Vittorio Emanuele II gli fece pervenire – edulcorate da stucchevoli proclamazioni di devozione filiale, – delle offerte che in realtà erano un ultimatum: in cambio dell’annessione, avrebbe garantito al Papa onori e prerogative sovrane. Pio IX, ovviamente, rifiutò, e si appellò alla solidarietà straniera, che altrettanto ovviamente venne meno. Agli occhi della scaltra diplomazia internazionale, il Papa non contava più nulla.
Con il viatico di questa indifferente neutralità, il governo italiano programmò e attuò l’invasione.
SCARAMUCCEOltre cinquantamila uomini penetrarono nel Lazio, e dopo insignificanti scaramucce arrivarono davanti alle difese di Roma. Si trattava delle venerabili mura aureliane, ripetutamente rinforzate e modificate da numerosi architetti, compreso Michelangelo. Non erano in grado di resistere alle moderne artiglierie, ma costituivano pur sempre un baluardo efficace. Le truppe che le presidiavano erano composite: svizzeri, austriaci, irlandesi, tedeschi, belgi, tutti sotto il comando dell’austero generale Hermann Kanzler, che, da uomo d’armi e d’onore, auspicava una resistenza a oltranza. Ma Pio IX scelse una soluzione intermedia.
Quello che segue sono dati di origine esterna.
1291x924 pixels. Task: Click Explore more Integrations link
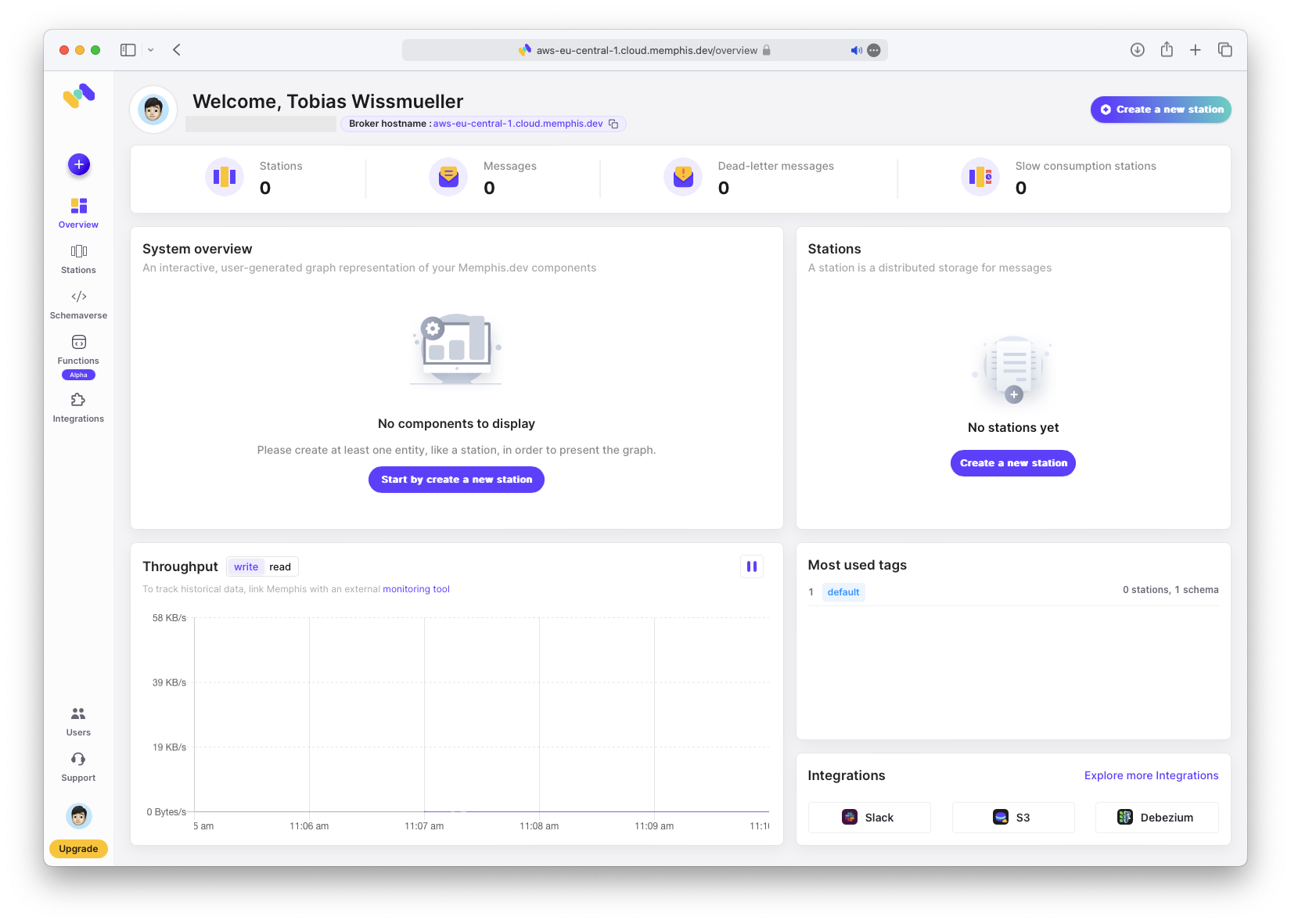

Ordinò di sparare sugli aggressori, per dimostrare che cedeva solo alla forza, ma di cessare subito il fuoco, per evitare inutili spargimenti di sangue. Così, all’alba del 20 settembre 1870, l’esercito italiano cominciò a cannoneggiare Porta Pia. Bastò poco per aprire una breccia di trenta metri, attraverso la quale i bersaglieri fecero quell’irruzione celebrata, con la nostra consueta enfasi retorica, da quadri, illustrazioni e composizioni poetiche. In realtà i morti, da entrambe le parti, furono pochissimi, tanto da poter esser citati in una lapide che ne ricorda comunque la memoria.
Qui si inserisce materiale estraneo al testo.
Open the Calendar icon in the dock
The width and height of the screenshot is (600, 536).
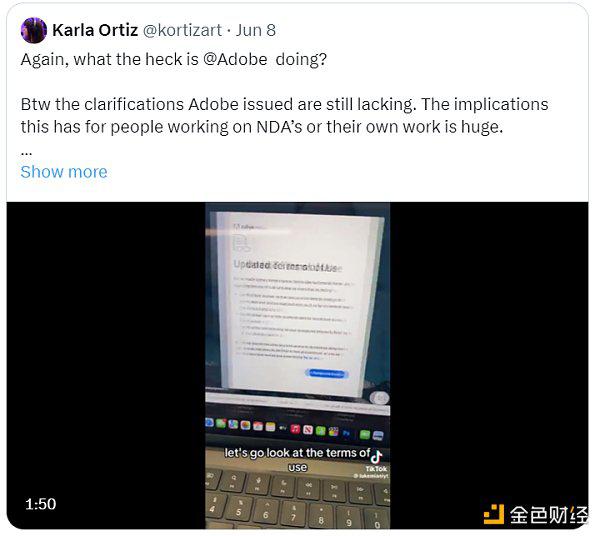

Le truppe italiane si insediarono nei borghi, tra la sostanziale indifferenza della popolazione, occupata essenzialmente a nutrirsi e sopravvivere. Il Papa rifiutò ogni compromesso, e si ritirò sdegnosamente nella volontaria prigionia dei palazzi vaticani. L’anno successivo, Roma fu proclamata capitale del Regno.
Giuridicamente parlando, il Papa aveva ragione: si trattò di una conquista manu militari in violazione, tra l’altro, della Convenzione con la quale sei anni prima l’Italia aveva garantito l’integrità dello Stato Pontificio. Ma politicamente era un epilogo scontato, al quale Pio IX non si rassegnò mai. I suoi successori mitigarono, con lenta cautela, i vari interdetti lanciati contro l’Italia, i suoi governanti e gli stessi elettori. Si dovette aspettare Mussolini, «inviato dalla Provvidenza» per arrivare alla composizione dei Patti Lateranensi nel 1929. Il muro eretto dal Papa davanti a una Monarchia Parlamentare era stato sostituito da un ponte gettato, per ironia della sorte, al regime di un dittatore.